Una prospettiva che, a suo dire, continua a incontrare forti resistenze in alcuni ambienti. “È vero che questa eventualità è terribile per un certo establishment”, ha aggiunto, senza specificare a chi si riferisse. Il messaggio politico, però, appare chiaro: per la maggioranza l’elezione di un presidente non riconducibile all’area progressista non è più considerata un tabù.
I rapporti con Trump e Macron
Nel corso dell’intervista la premier è tornata anche sulle ricostruzioni relative ai rapporti con Donald Trump e con gli Stati Uniti, rivendicando la coerenza della linea del governo. “Non sono antiamericana oggi, non ero inginocchiata ieri: credo che l’Occidente sia più forte unito e credo che l’Italia sia più forte in un Occidente unito”, ha affermato.
Parlando del presidente americano, Meloni ha aggiunto di essere “una persona che non si fa certamente mancare di rispetto da nessuno, come non manca di rispetto a nessuno”. Lo stesso approccio, ha spiegato, vale per i rapporti con Emmanuel Macron: “Non ho mai litigato con Macron. Delle volte siamo d’accordo, altre no”, definendo “un buon vertice” quello di Evian svoltosi nei giorni scorsi tra Italia e Francia.

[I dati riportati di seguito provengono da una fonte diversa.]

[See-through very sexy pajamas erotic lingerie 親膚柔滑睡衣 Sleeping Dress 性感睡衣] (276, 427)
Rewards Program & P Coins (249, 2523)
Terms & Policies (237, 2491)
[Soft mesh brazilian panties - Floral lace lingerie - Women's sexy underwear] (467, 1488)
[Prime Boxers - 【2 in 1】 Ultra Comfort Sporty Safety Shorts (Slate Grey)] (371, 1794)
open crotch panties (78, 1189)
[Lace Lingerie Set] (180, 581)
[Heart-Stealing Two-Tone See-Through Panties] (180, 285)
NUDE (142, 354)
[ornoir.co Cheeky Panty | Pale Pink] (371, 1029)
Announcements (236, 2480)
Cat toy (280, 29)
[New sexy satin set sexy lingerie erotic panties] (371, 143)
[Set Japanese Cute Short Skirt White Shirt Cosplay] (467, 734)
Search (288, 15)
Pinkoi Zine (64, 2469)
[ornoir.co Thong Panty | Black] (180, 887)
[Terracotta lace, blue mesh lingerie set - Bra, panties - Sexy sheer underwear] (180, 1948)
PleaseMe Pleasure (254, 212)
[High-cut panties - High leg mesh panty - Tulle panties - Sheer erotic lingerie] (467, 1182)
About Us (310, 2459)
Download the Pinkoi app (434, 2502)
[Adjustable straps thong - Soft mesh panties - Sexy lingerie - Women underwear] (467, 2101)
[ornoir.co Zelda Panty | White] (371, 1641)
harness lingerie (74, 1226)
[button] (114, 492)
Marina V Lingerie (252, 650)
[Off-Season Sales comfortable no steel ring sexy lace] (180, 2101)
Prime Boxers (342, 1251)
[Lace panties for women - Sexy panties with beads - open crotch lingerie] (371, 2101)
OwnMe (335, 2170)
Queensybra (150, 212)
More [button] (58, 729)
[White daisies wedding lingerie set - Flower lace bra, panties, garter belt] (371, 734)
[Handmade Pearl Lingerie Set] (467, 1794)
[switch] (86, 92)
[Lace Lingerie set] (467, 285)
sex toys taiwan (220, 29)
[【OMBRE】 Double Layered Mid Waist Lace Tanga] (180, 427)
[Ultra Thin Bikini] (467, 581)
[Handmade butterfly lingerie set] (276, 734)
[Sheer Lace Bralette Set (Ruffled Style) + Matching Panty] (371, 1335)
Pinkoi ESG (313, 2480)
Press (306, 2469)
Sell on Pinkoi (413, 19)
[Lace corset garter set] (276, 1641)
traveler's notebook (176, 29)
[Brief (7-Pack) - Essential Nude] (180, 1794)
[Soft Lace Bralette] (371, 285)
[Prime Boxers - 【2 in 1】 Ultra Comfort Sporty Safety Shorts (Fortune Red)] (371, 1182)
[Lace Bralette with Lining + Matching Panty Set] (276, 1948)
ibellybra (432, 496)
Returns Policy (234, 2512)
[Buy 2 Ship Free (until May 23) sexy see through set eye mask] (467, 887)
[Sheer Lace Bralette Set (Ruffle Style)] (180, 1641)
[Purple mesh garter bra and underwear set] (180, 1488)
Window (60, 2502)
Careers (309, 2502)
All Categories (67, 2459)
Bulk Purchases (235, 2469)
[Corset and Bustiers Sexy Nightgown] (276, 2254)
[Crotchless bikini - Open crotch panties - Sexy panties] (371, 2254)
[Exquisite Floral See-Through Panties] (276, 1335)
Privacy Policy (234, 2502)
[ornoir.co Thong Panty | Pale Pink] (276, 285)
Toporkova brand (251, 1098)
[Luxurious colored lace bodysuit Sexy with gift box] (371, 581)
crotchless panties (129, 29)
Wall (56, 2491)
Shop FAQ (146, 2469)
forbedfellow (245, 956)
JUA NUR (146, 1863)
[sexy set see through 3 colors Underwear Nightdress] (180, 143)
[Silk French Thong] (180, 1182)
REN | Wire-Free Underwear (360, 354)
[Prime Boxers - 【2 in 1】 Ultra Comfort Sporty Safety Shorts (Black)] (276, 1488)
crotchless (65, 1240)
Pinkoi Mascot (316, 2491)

Il caso dei voli dalle basi italiane
La premier ha affrontato anche il caso delle dichiarazioni del segretario generale della Nato, Mark Rutte, sui voli americani partiti dalle basi italiane. “Il segretario Rutte è stato approssimativo, francamente”, ha sostenuto, aggiungendo che il numero citato sarebbe “un po’ più basso dell’analogo numero dello stesso periodo di tutti gli anni precedenti”.

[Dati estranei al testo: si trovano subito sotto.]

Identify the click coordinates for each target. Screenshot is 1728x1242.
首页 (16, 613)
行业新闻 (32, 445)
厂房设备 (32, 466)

Secondo la sua ricostruzione, il governo avrebbe agito nel pieno rispetto degli accordi internazionali: quei voli, ha spiegato, rientrerebbero “nelle normali attività delle basi americane in Italia”, trattandosi a suo dire esclusivamente di “attività di natura tecnica e logistica” e non di azioni offensive.
L’affondo contro Vannacci
Spazio anche al movimento lanciato da Roberto Vannacci, verso cui Meloni ha usato toni netti. “Non mi pare che ci sia grande differenza tra il movimento dell’onorevole Vannacci e tutti gli altri partiti di opposizione. Votano come la sinistra, vogliono mandare a casa il governo esattamente come la sinistra”, ha dichiarato.
La premier ha poi ironizzato sull’arco delle opposizioni: “Ieri avevamo Schlein, Conte, Bonelli, Renzi, Gruber e compagnia cantante. Oggi abbiamo Schlein, Conte, Bonelli, Renzi, Gruber, compagnia cantante e Vannacci”. Un modo per collocare il generale nello stesso fronte avversario.
Immigrazione e Commissione Covid
Sull’immigrazione, Meloni ha chiarito la propria interpretazione del concetto di “remigrazione”: “Per come la interpreto io, sono i rimpatri volontari assistiti. Già li facciamo”. Il nodo, ha precisato, riguarda chi non intende lasciare il Paese, situazione che ha definito “un tantino più complessa”.
Infine, la presidente del Consiglio è tornata sui lavori della Commissione parlamentare d’inchiesta sulla gestione dell’emergenza Covid, parlando di elementi a suo avviso “oggettivamente incredibili”. Tra questi ha citato presunte commesse milionarie per l’importazione di mascherine dalla Cina rivelatesi inadeguate. Affermazioni che restano, allo stato, la lettura della premier sui lavori della commissione, ancora in corso.